In Italy, for example, the twelfth Censis-Ucsi Report on Communication – published in March 2015 – revealed that there has been a steady increase in the use of Internet and social media within the age range of 55 to 74 years.

Today in Italy there are 35 million users browsing the Internet, 50% of Italians are registered on Facebook, and 11% of them are in the older age category.

The Italian Association of Psychogeriatry (AIP) estimates that about one and a half million elder uses Facebook to keep in touch with relatives and friends, and that, thanks to the network’s stimuli, have less memory disorders and ‘younger’ brains (you can read about this in The boom in the elderly using the internet: why this is positive).

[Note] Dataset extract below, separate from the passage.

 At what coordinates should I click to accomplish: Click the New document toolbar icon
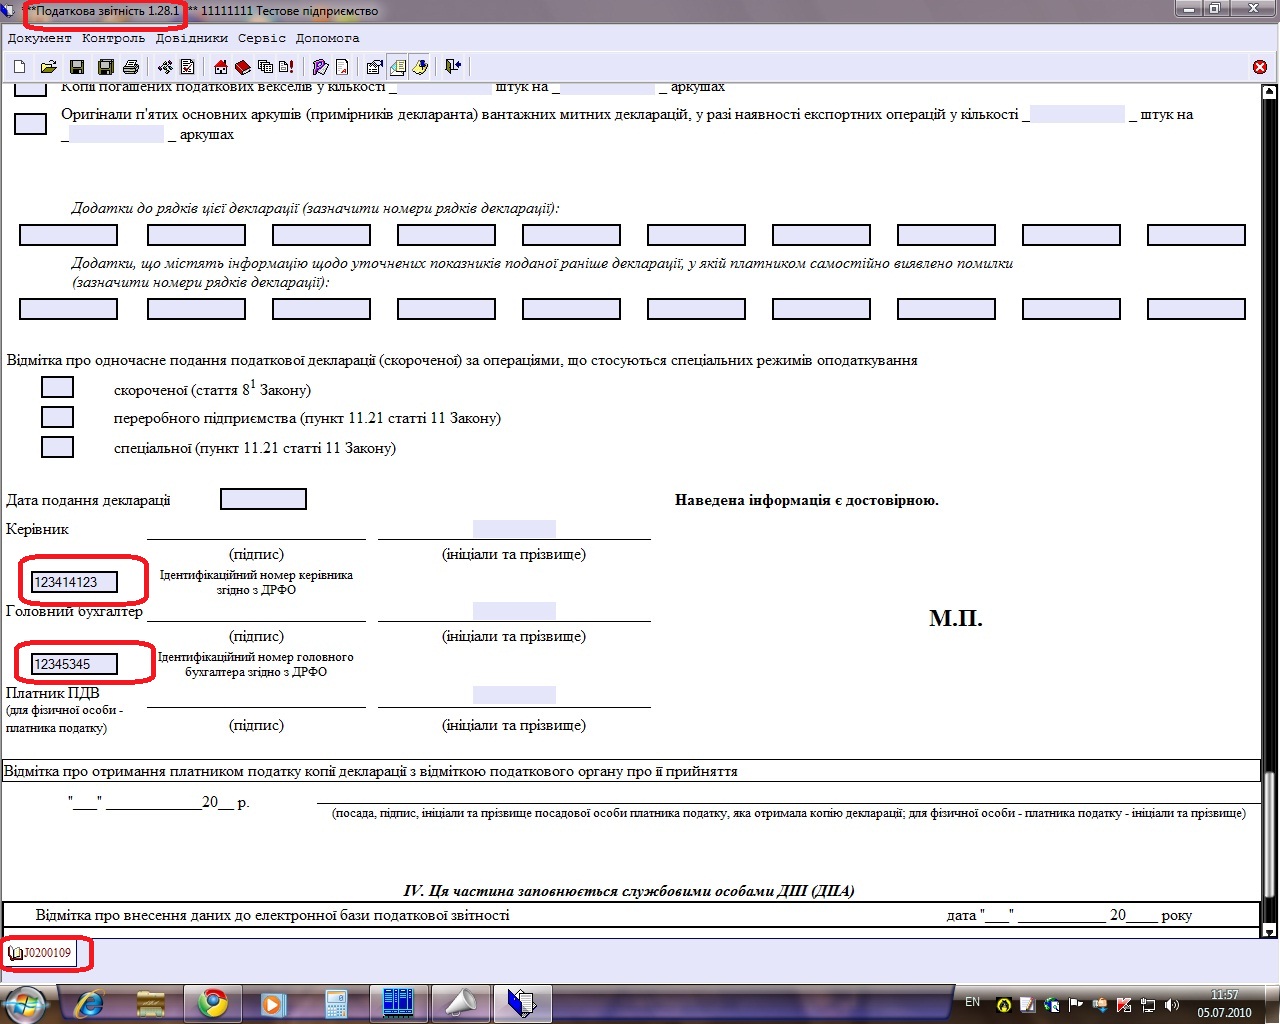(x=20, y=67)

This boom in the increase in elderly use of the internet is backed up by data coming from the USA, where the elderly on the web is even more consistent: 43% of over 65 now use social networks, whereas in 2006, only 1% did so.

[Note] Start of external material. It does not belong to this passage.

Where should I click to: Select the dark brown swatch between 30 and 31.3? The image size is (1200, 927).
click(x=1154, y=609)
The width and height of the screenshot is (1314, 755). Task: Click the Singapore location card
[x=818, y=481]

What are the main reasons the elderly are using social media?

study conducted by two Penn State State University researchers revealed the main reasons why in America older people have adopted to social media on-masse:

  • the need to maintain pre-existing social relationships;
  • the desire to “build” new relationships (albeit virtual);
  • the curiosity and the desire to “follow” the paths of growth of children and grandchildren.

All these contribute to their peace of mind.

To add more evidence about how social media benefits elderly health, there is also another study conducted by Shelia Cotten of Michigan State University and published on the Journal of Gerontology where the correlation between Internet use for socializing and a lower chance to suffer from depression is discussed: elderly people using social media services have 30% less chance of becoming depressed than those who do not use them (read Impact of Internet Use on Loneliness and Contact with Others Among Older Adults: Cross-Sectional Analysis). 

Certainly there are risks (in the Internet, seniors are more easy preys to fishing or other scams, as discussed in the first article mentioned), but overall the data is positive: they confirm that, even for older people, life is more beautiful if shared and that, used in the right way, the
Internet can help people live together and feel far less alone.

Communicating: an innate human need

This should not be surprising for communicating and having friends is an innate human need.

Humans are social beings, and, as Aristotle put it, “friends are necessary in prosperity as in need, in youth as in old age, in private life as in public life. Friends are the largest of the external assets; no one would choose to live without friends, even though he owned all the other assets.”

The elderly, like the young and very young therefore need to keep in touch with other people, to share their own lives, their interests, their fears.

And why not do it through the Internet?

Sociologist Marshall McLuhan argues that every means of communication is an extension of our physical and nervous system and amplifies our sensory and cognitive potential and helps us to develop our sociality. 

And in the last few decades the instrument that more than any other could be consider “an extension of us” – because it allows us to communicate and remain connected with others – is undoubtedly the Internet.